-- BEGIN SOURCE PASSAGE --

Cannabis & Hemp: A Tale of 2 Plants and Their Prohibition

cannabis hemp

It used to be illegal NOT to grow hemp in the U.S. So what changed?

How did hemp and “marijuana” become illegal in the first place?

Maybe you’ve asked yourself the same question, like I did when I was researching to write this article for Christianity Today.

Here’s what I’ve discovered so far.

On January 1, 2019, an 82-year prohibition came to a quiet end. The 2018 Farm Bill, which President Trump signed in December, reversed a 1937 federal prohibition of the hemp plant, effectively removing it from the list of Schedule I Controlled Substances, and separating it from its cousin marijuana.

Freeing hemp from its federal ban— a push led by Kentucky Sen. Mitch McConnell to help farmers—has paved the way for a new cash crop that was once available to many U.S. farmers, including George Washington and Thomas Jefferson.

In fact, during the 17th and 18th centuries, hemp was such a valuable industrial resource to England and the American colonies, that colonists could be penalized, even jailed, for not growing hemp.

So how did this multi-purpose plant go from being illegal not to grow, to being classified as a Schedule I, sitting alongside abused drugs like heroin, LSD and ecstasy?

The answer is found in a complex web of political and racist rhetoric.

-- END SOURCE PASSAGE --

▶ STATED PROBLEM 1:
Answer these from the hemp article:
(a) In what year did the federal prohibition of hemp that the 2018 Farm Bill reversed begin?
(b) Which senator led the push to free hemp from its federal ban?
(c) During which centuries could colonists be penalized for not growing hemp?
The text and the rows are unrelated to each other.

-- BEGIN TASK INPUTS --

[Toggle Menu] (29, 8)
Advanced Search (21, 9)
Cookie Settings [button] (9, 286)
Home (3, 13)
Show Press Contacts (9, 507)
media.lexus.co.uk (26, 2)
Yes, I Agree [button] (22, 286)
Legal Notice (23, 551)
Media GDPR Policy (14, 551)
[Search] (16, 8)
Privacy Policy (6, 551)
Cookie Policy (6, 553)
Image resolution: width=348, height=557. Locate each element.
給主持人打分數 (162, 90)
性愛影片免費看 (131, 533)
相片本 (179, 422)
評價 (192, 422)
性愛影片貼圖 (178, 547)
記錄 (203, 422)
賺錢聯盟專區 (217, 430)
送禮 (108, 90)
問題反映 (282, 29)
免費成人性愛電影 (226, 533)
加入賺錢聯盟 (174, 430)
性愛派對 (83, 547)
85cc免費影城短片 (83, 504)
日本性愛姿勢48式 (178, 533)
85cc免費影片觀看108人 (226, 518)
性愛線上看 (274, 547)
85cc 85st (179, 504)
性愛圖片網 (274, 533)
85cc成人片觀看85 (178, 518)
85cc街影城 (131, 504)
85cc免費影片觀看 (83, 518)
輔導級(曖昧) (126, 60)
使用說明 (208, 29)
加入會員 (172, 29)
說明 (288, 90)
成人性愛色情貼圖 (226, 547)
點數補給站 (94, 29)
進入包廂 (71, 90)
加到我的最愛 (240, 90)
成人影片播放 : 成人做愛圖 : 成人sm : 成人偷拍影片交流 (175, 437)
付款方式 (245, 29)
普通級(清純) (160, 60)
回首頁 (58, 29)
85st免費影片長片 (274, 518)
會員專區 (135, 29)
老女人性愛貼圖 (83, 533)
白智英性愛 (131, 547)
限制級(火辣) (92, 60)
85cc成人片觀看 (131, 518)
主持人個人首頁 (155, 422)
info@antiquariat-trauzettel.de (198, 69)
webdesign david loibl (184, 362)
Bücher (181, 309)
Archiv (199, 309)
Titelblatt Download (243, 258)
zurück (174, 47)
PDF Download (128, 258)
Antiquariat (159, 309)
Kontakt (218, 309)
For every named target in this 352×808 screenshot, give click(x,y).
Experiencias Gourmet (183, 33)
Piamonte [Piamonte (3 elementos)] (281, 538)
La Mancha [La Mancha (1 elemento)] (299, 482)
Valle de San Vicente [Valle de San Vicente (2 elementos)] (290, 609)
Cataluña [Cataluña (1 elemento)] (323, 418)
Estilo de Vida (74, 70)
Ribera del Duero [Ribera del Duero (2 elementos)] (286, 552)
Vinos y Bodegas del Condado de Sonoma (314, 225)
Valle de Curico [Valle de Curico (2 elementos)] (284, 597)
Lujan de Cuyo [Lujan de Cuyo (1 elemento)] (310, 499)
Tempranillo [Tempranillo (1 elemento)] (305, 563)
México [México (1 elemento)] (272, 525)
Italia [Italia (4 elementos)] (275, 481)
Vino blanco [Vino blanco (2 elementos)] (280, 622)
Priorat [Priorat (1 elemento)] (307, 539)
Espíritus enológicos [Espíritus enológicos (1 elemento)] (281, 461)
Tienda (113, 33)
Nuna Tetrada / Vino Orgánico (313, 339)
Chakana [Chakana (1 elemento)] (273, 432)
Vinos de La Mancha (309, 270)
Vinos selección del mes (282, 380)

-- END TASK INPUTS --

▶ STATED PROBLEM 2: Please lay out the rows from the line containing "會員專區 (135, 29)" to the line containing "La Mancha [La Mancha (1 elemento)] (299, 482)" as a JSON list of strings, with one string per line and no blank lines.

▶ CORRECT OUTPUT 1:
(a) 1937
(b) Kentucky Sen. Mitch McConnell
(c) The 17th and 18th centuries

▶ CORRECT OUTPUT 2:
[
  "會員專區 (135, 29)",
  "老女人性愛貼圖 (83, 533)",
  "白智英性愛 (131, 547)",
  "限制級(火辣) (92, 60)",
  "85cc成人片觀看 (131, 518)",
  "主持人個人首頁 (155, 422)",
  "info@antiquariat-trauzettel.de (198, 69)",
  "webdesign david loibl (184, 362)",
  "Bücher (181, 309)",
  "Archiv (199, 309)",
  "Titelblatt Download (243, 258)",
  "zurück (174, 47)",
  "PDF Download (128, 258)",
  "Antiquariat (159, 309)",
  "Kontakt (218, 309)",
  "For every named target in this 352×808 screenshot, give click(x,y).",
  "Experiencias Gourmet (183, 33)",
  "Piamonte [Piamonte (3 elementos)] (281, 538)",
  "La Mancha [La Mancha (1 elemento)] (299, 482)"
]